■ **WRITTEN TASK**
Write out the lines that run from the one containing "This screenshot has width=1250, height=831." through the one containing "coord(599,13)", including both of those lines, and copy them exactly.

■ **RECORDS TO USE**
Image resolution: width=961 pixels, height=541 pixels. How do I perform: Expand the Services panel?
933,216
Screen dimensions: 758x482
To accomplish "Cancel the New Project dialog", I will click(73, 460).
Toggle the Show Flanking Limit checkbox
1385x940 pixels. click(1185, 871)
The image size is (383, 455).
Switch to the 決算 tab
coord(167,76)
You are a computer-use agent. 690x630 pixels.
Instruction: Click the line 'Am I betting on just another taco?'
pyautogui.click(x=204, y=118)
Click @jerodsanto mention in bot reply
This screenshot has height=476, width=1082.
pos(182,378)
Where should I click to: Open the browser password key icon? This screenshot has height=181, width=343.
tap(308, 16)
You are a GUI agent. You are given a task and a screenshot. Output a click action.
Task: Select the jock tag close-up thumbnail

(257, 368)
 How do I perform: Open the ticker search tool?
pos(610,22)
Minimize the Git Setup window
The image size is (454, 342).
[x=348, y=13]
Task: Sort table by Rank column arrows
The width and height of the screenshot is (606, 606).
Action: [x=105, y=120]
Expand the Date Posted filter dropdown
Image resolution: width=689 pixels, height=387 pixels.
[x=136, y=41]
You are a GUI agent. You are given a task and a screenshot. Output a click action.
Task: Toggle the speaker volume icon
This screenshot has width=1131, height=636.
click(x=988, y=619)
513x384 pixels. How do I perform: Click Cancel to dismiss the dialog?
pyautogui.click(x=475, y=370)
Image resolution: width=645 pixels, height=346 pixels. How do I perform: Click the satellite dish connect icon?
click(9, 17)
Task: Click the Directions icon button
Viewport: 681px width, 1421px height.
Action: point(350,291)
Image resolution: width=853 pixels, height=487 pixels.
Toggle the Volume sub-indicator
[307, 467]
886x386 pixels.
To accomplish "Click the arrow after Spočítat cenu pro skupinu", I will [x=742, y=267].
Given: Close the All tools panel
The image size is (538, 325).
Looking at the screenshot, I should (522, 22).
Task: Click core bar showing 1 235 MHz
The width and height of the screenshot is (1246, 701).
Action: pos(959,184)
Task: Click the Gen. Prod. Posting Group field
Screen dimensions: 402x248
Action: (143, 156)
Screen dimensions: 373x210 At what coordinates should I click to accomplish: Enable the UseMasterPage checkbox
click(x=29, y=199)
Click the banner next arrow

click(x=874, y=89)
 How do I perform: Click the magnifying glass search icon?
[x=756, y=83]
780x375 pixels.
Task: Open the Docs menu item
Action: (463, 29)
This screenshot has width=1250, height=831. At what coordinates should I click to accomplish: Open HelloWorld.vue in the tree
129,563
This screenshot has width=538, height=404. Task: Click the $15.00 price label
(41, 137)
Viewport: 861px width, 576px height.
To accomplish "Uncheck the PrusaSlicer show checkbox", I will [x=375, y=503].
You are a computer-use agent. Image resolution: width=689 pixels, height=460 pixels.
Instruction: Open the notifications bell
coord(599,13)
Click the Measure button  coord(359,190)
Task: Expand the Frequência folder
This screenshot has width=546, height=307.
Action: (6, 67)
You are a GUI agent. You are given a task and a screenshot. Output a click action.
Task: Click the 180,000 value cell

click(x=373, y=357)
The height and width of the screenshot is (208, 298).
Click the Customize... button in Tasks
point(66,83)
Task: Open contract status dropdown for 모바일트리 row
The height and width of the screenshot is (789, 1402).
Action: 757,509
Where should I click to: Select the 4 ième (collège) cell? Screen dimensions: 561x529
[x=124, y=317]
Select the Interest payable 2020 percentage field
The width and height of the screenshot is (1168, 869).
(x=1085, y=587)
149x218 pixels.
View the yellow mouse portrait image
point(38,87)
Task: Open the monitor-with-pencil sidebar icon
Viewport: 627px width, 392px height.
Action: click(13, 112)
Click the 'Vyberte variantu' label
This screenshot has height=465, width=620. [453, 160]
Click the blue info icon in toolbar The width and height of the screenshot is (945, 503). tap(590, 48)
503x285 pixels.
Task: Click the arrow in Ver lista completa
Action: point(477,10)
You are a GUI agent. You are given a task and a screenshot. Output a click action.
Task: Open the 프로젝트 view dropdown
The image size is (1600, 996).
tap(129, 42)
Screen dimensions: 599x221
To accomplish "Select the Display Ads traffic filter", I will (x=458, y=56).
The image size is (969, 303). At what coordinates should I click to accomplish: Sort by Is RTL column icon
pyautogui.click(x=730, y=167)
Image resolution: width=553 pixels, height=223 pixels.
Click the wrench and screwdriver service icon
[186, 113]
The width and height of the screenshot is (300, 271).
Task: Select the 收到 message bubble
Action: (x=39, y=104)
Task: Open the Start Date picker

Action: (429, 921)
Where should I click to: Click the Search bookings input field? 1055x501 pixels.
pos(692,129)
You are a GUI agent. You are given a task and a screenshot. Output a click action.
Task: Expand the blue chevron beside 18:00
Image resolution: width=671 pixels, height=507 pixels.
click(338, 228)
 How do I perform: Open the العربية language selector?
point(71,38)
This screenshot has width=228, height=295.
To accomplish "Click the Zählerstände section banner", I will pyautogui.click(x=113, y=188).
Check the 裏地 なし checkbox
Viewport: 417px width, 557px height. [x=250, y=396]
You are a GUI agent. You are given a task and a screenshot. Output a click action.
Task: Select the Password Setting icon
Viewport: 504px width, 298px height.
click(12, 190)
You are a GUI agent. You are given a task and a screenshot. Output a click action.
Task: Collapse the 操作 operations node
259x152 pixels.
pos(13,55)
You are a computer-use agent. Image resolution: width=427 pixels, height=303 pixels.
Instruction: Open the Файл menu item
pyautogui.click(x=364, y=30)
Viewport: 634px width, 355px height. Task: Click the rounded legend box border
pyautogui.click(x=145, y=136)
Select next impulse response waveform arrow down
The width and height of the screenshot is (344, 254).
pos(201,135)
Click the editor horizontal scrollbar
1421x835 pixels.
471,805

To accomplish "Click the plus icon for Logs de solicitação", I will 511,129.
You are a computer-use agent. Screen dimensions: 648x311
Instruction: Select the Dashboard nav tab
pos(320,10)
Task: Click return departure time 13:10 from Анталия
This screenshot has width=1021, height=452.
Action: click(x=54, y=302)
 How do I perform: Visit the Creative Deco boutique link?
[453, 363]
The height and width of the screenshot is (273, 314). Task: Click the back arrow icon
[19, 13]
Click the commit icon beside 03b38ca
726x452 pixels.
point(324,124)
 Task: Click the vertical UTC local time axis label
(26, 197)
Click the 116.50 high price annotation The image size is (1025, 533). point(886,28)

■ **RESULT BELOW**
This screenshot has width=1250, height=831. At what coordinates should I click to accomplish: Open HelloWorld.vue in the tree
129,563
This screenshot has width=538, height=404. Task: Click the $15.00 price label
(41, 137)
Viewport: 861px width, 576px height.
To accomplish "Uncheck the PrusaSlicer show checkbox", I will [x=375, y=503].
You are a computer-use agent. Image resolution: width=689 pixels, height=460 pixels.
Instruction: Open the notifications bell
coord(599,13)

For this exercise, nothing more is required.